(smow) blog Design Calendar: August 6th 1920 – Happy Birthday Anna Castelli Ferrieri!

“Plastic was equivalent with America for us. Only Bakelite came from Europe. Right? But after the war, everything plastic came to Italy from the States. Purely commercial stuff, but every year a new material came on the market”, recalled Italian architect and designer Anna Castelli Ferrieri in a 1997 interview, “We wanted to try out what all can be made with these new materials”1

And try she did. With an élan that resulted in an enviable portfolio of products that have not only become established design classics in their own right but which helped establish Italian manufacturer Kartell’s reputation at the forefront of plastic research and design.

Born in Milan on August 6th 1920 Anna Ferrieri studied architecture at the Politecnico di Milano before establishing her own architecture practice in 1946. In the early 1960s, in context of a hotel renovation project undertaken with Ignazio Gardella, Anna Castelli Ferrieri found herself, more or less, forced to design a table – unable as she was to find anything on the market which matched her specifications. As fate would have it, her husband Giulio Castelli had in 1949 established a small plastics company called Kartell. Following an initial specialisation on industrial and scientific objects and components, Kartell moved throughout the 1950s ever more towards domestic, household objects before in 1964 releasing their first piece of furniture – Richard Sapper and Marco Zanuso’s K1340 stackable children’s chair. Against her better judgement Anna Castelli Ferrieri decided to mix private and professional and co-operated with Kartell on the hotel furniture project, the result was Ignazio Gardella and Anna Castelli Ferrieri’s much celebrated large oval dinning table: and the start of a long, if unintended, professional relationship between Anna Castelli Ferrieri and Giulio Castelli. In 1966 Anna Castelli Ferrieri planned and built a new production and administrative complex for Kartell in the southern suburbs of Milan before moving on to develop numerous successful furniture design projects for the company, the best known and most important being without question being the Componibili modular storage system from 1969.
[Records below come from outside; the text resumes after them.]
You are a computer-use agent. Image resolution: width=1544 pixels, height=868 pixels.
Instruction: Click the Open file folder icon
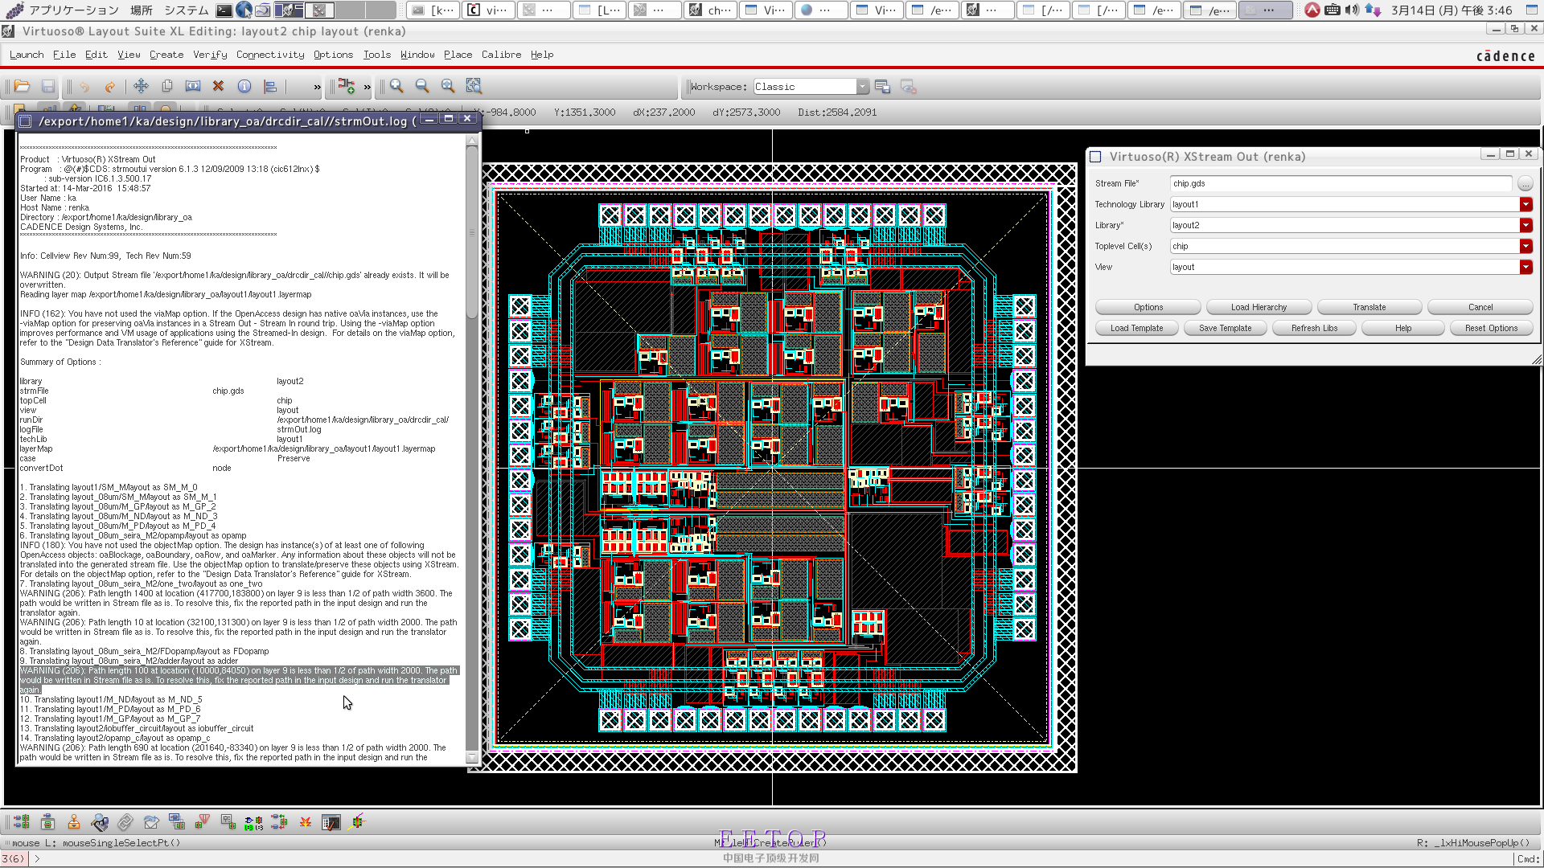point(22,86)
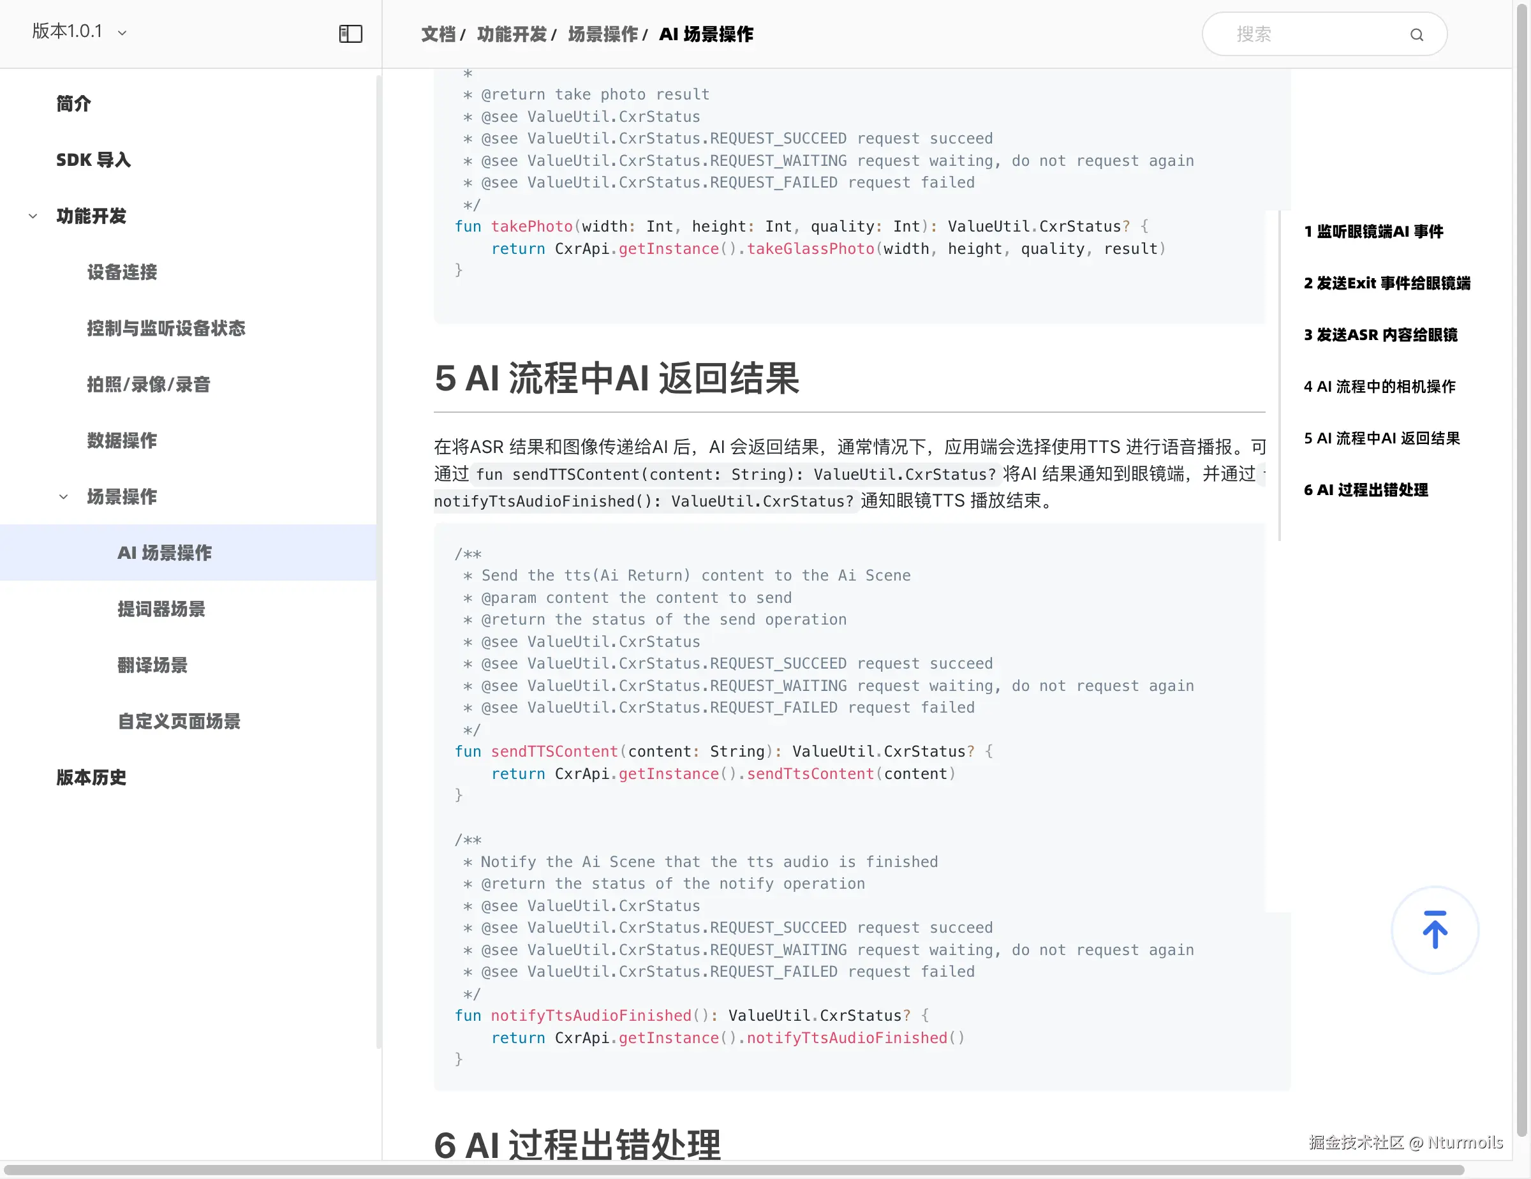Toggle the sidebar collapse icon
Screen dimensions: 1531x1179
click(351, 34)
For Anna Castelli Ferrieri the advantages of the new synthetic materials were clear, “With plastics new production process became available. With the old processes one often required several components made of different materials. That meant waste. With plastic everything could be made in one process, from one material, in one piece. And the results weren’t just cheaper, but also more attractive.”2 This passion for plastic never waned and throughout her career she remained an uncritical fan of plastics, even suggesting, somewhat controversially, that “plastic is the only ecological material that exists today. You should leave the wood in the forests. We should not work with anything that can come to an end, can run out.”3 That said, Anna Castelli Ferrieri was also very aware of a designer’s responsibility, stating in 1997 that, “I continue on my own way, conscious of the responsibility I take upon myself whenever I add a new presence to an already overcrowded physical world.”4 For Anna Castelli Ferrieri that included developing new processes for recycling plastic waste and indeed new forms of more durable, less resource intensive plastics. Research that remains a central focus of Kartell’s commercial activity.

Anna Castelli Ferrieri’s design career was however much more than just Kartell and plastics. In addition to co-founding the Italian Industrial Design Association and teaching at both Milan University and the Domus Academy, Anna Castelli Ferrieri co-operated with companies as varied as Arflex, Matteo Grassi or Barovier & Toso and spent five years as the Italian correspondent of the London based publication Architectural Design.

Anna Castelli Ferrieri died in Milan on June 22nd 2006 aged 87.

Happy Birthday Anna Castelli Ferrieri!

1.  Hufnagl, Florian (ed.) Plastics + design die Neue Sammlung, Staatliches Museum für Angewandte Kunst, München , Arnoldsche Verlag, Stuttgart 1997

2. Quoted in, Jürgs, Britta “Vom Salzstreuer bis zum Automobil: Designerinnen”, AvivA Verlag, Berlin, 2002

3.  Hufnagl, Florian (ed.) Plastics + design die Neue Sammlung, Staatliches Museum für Angewandte Kunst, München , Arnoldsche Verlag, Stuttgart 1997

4. Quoted in “Anna Castelli Ferrieri, 87, Force in Postwar Modern Italian Design, Dies” New York Times, June 28, 2006 http://www.nytimes.com/2006/06/28/arts/design/28ferrieri.html?module=Search&mabReward=relbias%3Ar%2C{%222%22%3A%22RI%3A14%22} accessed 05.08.2014

August 6th 1920 Happy Birthday Anna Castelli Ferrieri

Happy Birthday Anna Castelli Ferrieri!